══ PROVIDED TEXT

In 1270, the body of King Louis IX, who died in Tunis, which was Muslim territory, was subject to the process of Mos Teutonicus for its transportation back to France.

== Process ==
The process of Mos Teutonicus began with the cadaver being dismembered to facilitate the next stage in the process, in which the body parts were boiled in water, wine, milk, or vinegar for several hours. The boiling had the effect of separating the flesh from the bone. The heart and intestines needed to be removed in order to allow for proper transfer of the bones. Any residual was scraped from the bones, leaving a completely clean skeleton. Both the flesh and internal organs could be buried immediately, or preserved with salt in the same manner as animal meat. The bones could then be sprinkled with perfumes or fragrances. The bones and any preserved flesh, would then be transported back to the deceased's homeland for ceremonial interment.

Medieval society generally regarded entrails as ignoble and there was no great solemnity attached to their disposal, especially among German aristocrats.

════

--- LIST OF TASKS ---
**1.** According to the passage on Mos Teutonicus, in which liquids were the body parts boiled?
**2.** For each statement below, state whether it agrees with the passage on Mos Teutonicus, and support each yes or no with the deciding words of the passage, quoted exactly.
(a) King Louis IX died in Tunis.
(b) The flesh removed from the bones had to be buried immediately and could not be preserved.
(c) Medieval society attached great solemnity to the disposal of entrails.
**3.** Carry on the passage on Mos Teutonicus from its final sentence.

══ DATASET CONTENT

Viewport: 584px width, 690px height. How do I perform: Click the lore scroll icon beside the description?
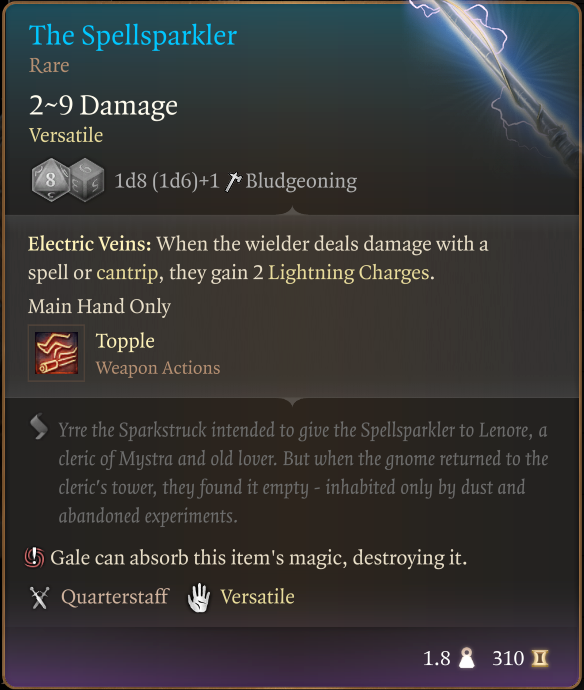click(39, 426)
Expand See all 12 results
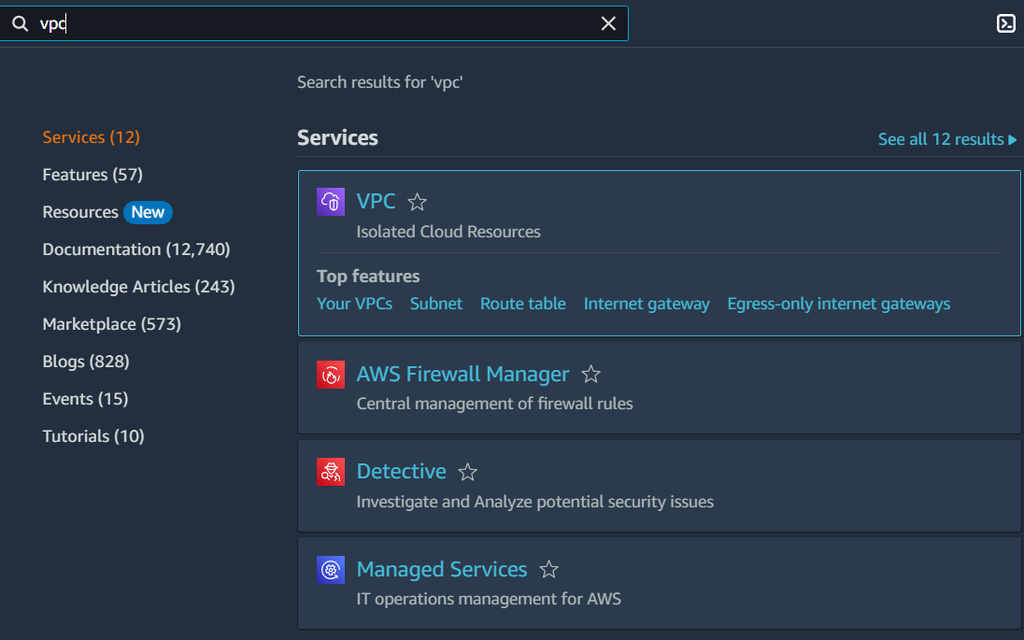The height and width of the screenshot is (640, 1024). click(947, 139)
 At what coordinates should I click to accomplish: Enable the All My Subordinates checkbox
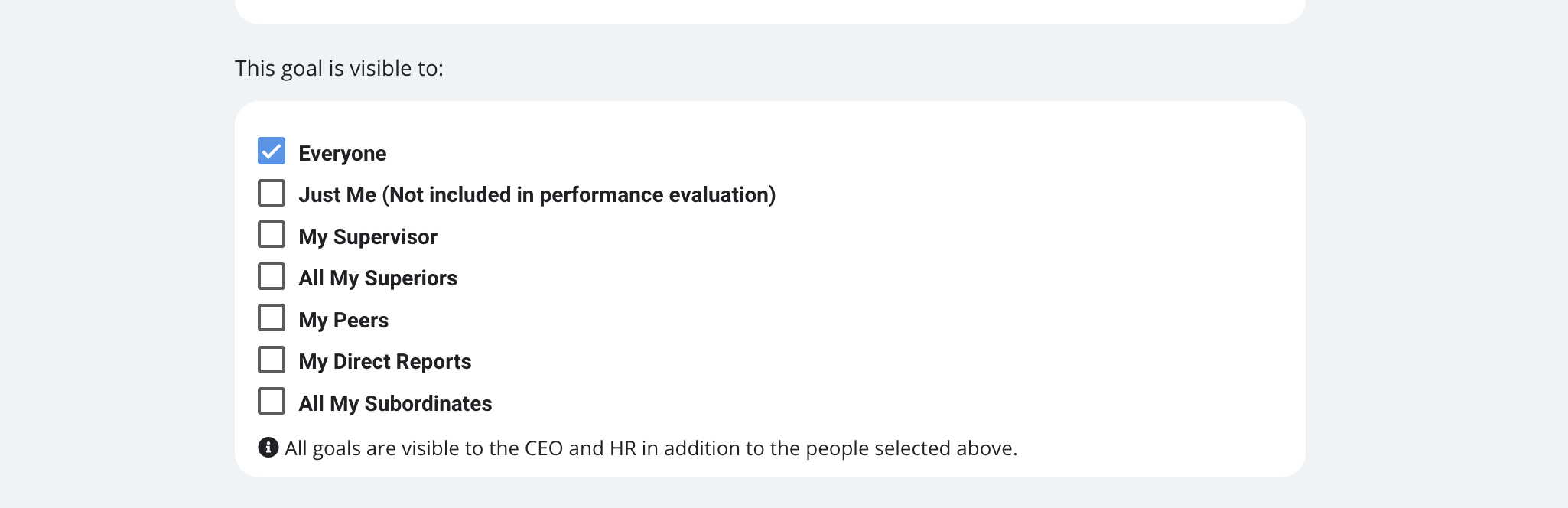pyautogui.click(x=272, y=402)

════

--- RESULTS ---
**1.** Water, wine, milk, or vinegar.

**2.**
(a) Yes: "who died in Tunis"
(b) No: "Both the flesh and internal organs could be buried immediately, or preserved with salt in the same manner as animal meat."
(c) No: "there was no great solemnity attached to their disposal"

**3.**
== Prohibition ==
Although the Church had a high regard for the practice, Pope Boniface VIII was known to have an especial repugnance of Mos Teutonicus because of his ideal of bodily integrity. In his bull of 1299, De Sepulturis, Boniface forbade the practice. The papal bull issued which banned this practice was often misinterpreted as prohibition against human dissection. This may have hindered anatomical research, if anatomists feared repercussions and punishment as a result of medical autopsies, but De Sepulturis only prohibited the act of Mos Teutonicus, not dissection in general (medieval physicians were known to have widely practiced dissection and autopsy, though most had an assistant perform the actual incisions and manipulations of cadavers). The practice of Mos Teutonicus eventually stopped in the 15th century.